What this task involves: Start at the line that contains "Screen dimensions: 1069x657" in the listing below and extract every line through the last, exactly; leave pictures out.

(Given data Opens)

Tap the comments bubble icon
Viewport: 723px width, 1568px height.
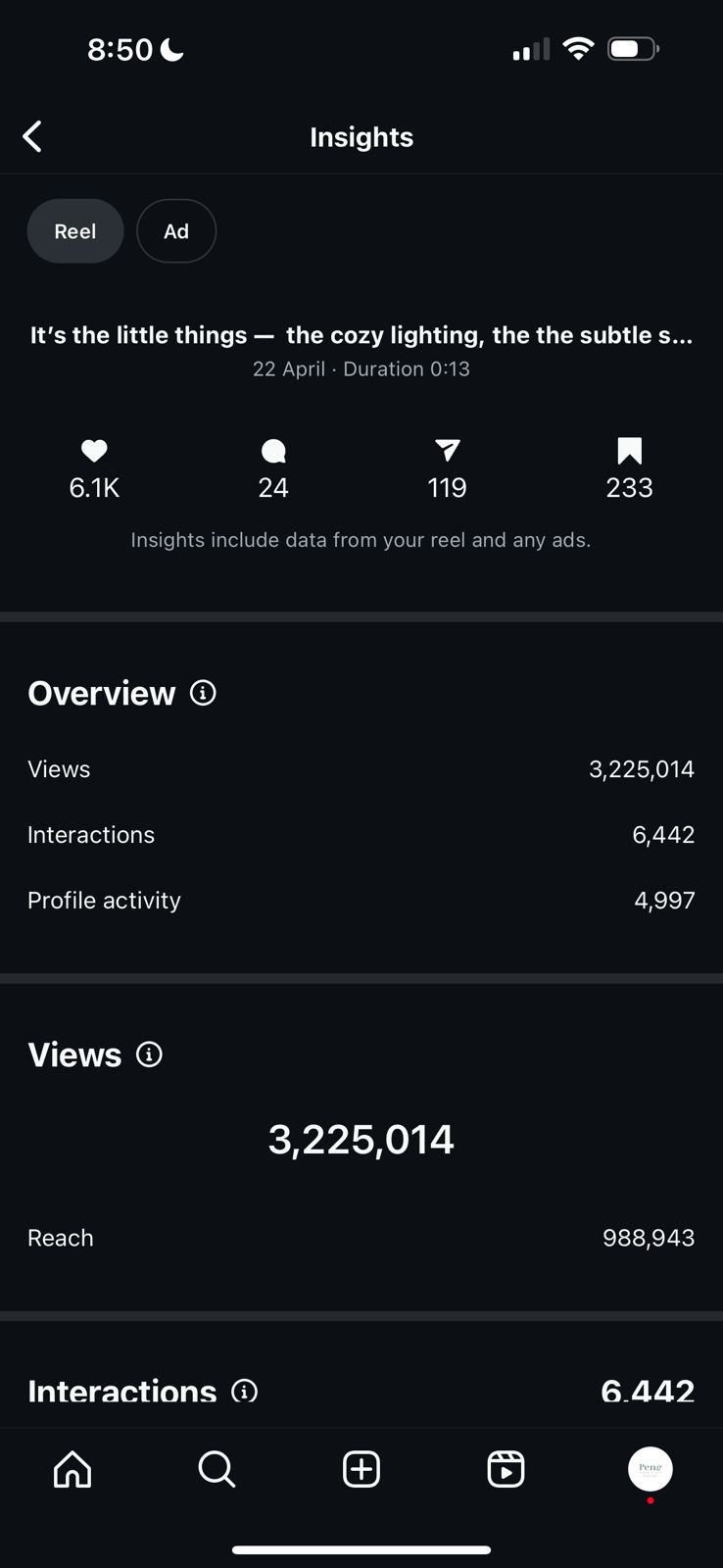[273, 451]
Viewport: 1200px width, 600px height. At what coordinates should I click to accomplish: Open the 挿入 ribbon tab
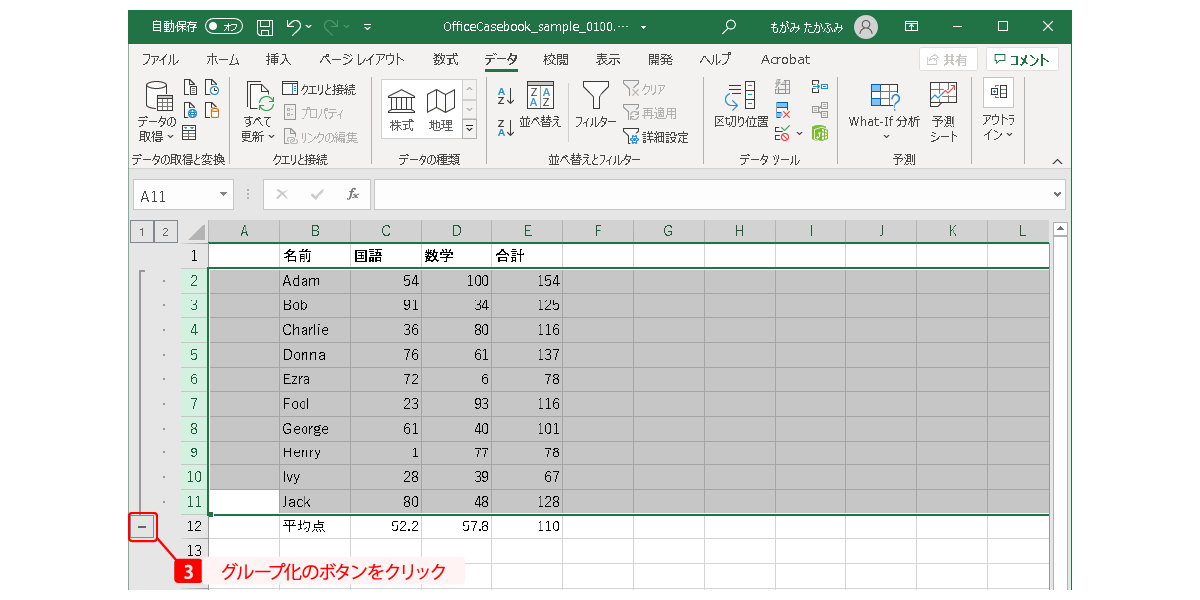click(x=278, y=59)
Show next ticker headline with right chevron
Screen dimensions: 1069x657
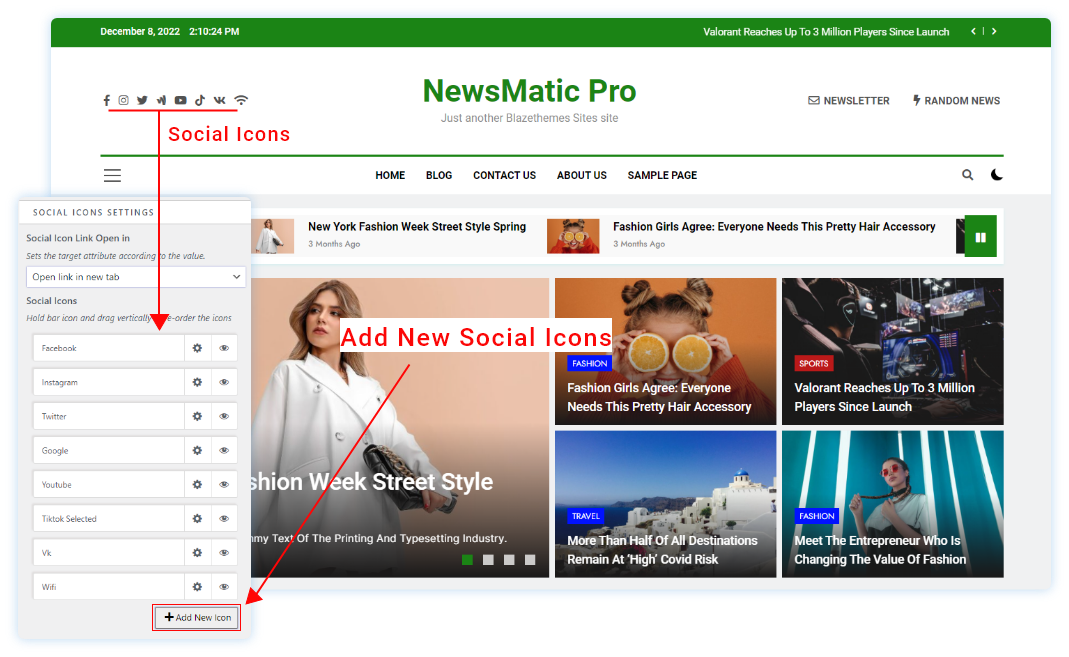pyautogui.click(x=994, y=32)
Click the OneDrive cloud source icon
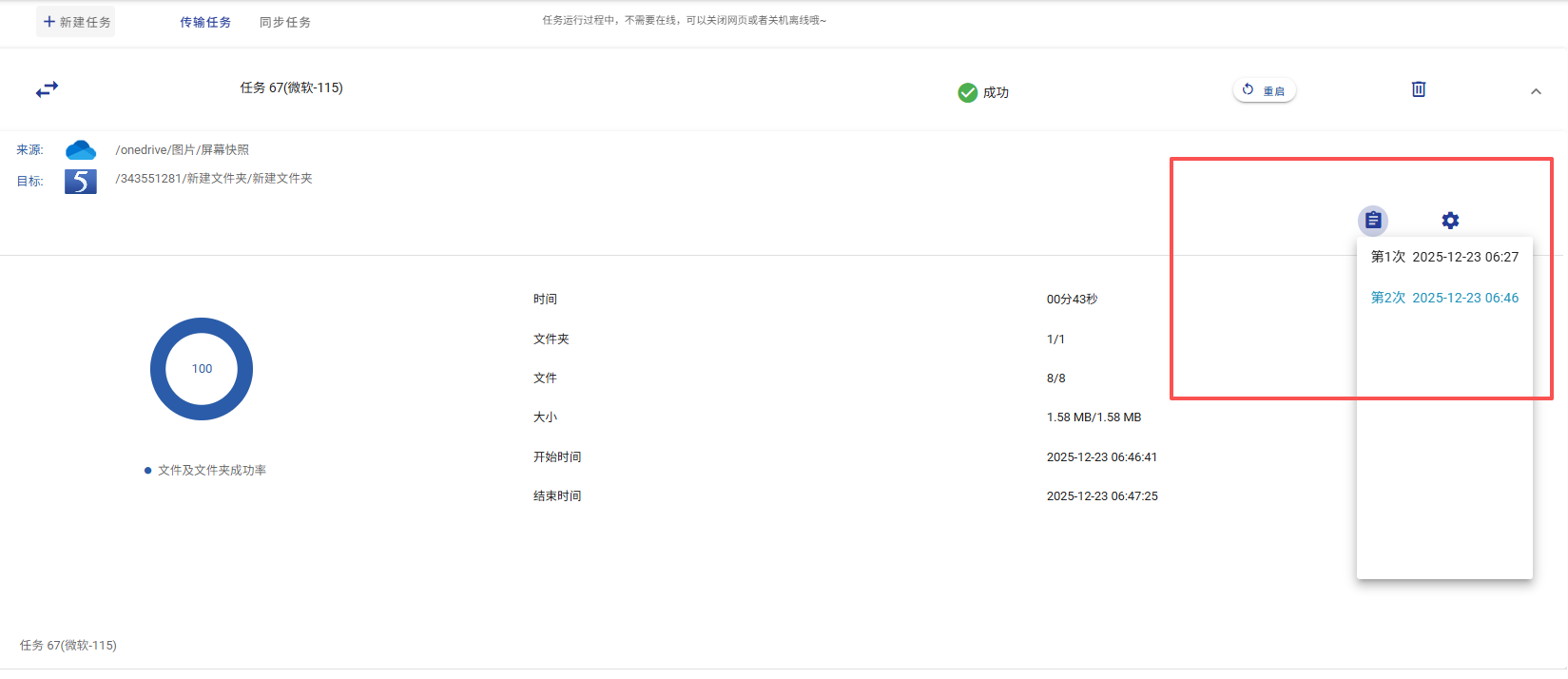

(Given data Closes)

Result:
Screen dimensions: 1069x657
pyautogui.click(x=994, y=32)
Click the OneDrive cloud source icon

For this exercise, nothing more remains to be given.